= Exercise objective =
In the records below, the line with "The width and" and every line after it must be written out exactly; no pictures belong in the result.

= Extracted entries =
++++++++
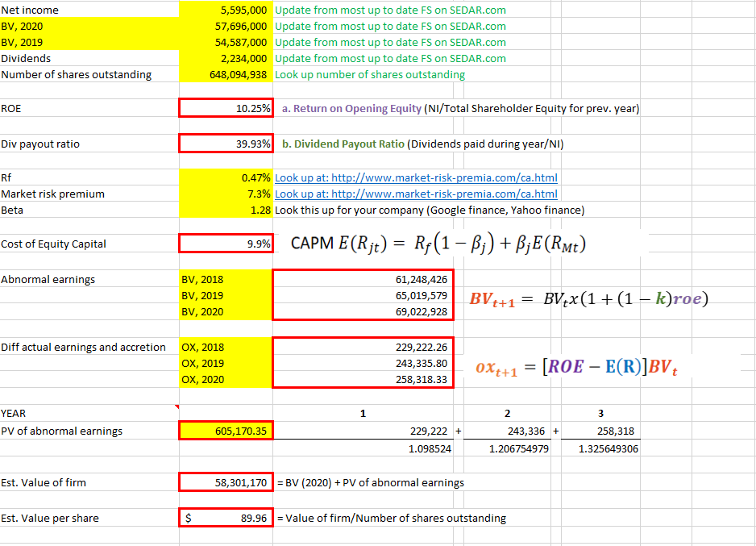756x546 pixels.
Task: Open the Market risk premium lookup hyperlink
Action: click(416, 194)
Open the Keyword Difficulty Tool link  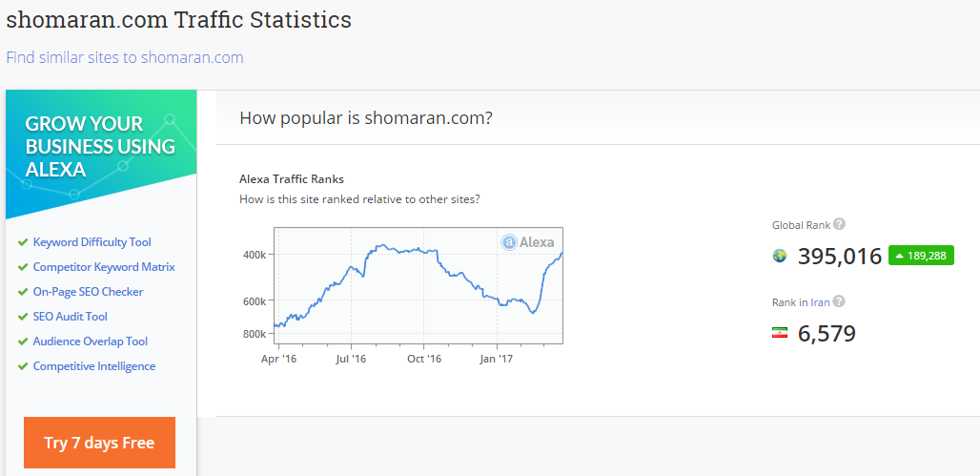pos(92,242)
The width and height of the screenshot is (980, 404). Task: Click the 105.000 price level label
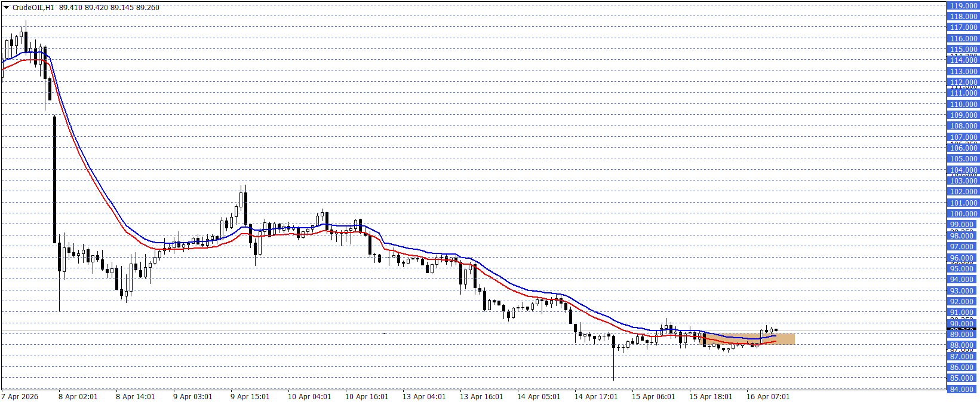(x=963, y=159)
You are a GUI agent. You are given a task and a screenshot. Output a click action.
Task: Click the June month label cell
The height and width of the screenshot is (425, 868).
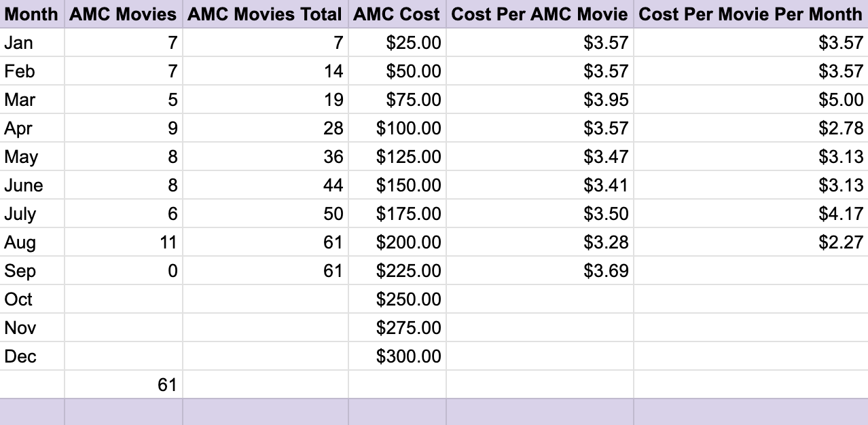tap(32, 185)
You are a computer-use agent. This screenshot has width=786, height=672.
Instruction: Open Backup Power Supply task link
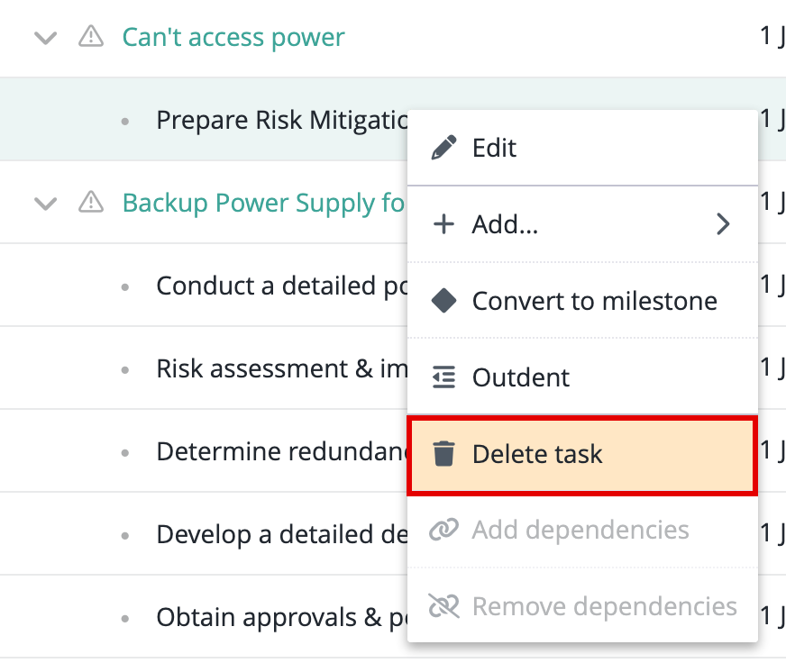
++++++++
= Answer to the exercise =
The width and height of the screenshot is (980, 404). Task: Click the 105.000 price level label
(x=963, y=159)
You are a GUI agent. You are given a task and a screenshot. Output a click action.
Task: Click the June month label cell
The height and width of the screenshot is (425, 868).
tap(32, 185)
You are a computer-use agent. This screenshot has width=786, height=672.
Instruction: Open Backup Power Supply task link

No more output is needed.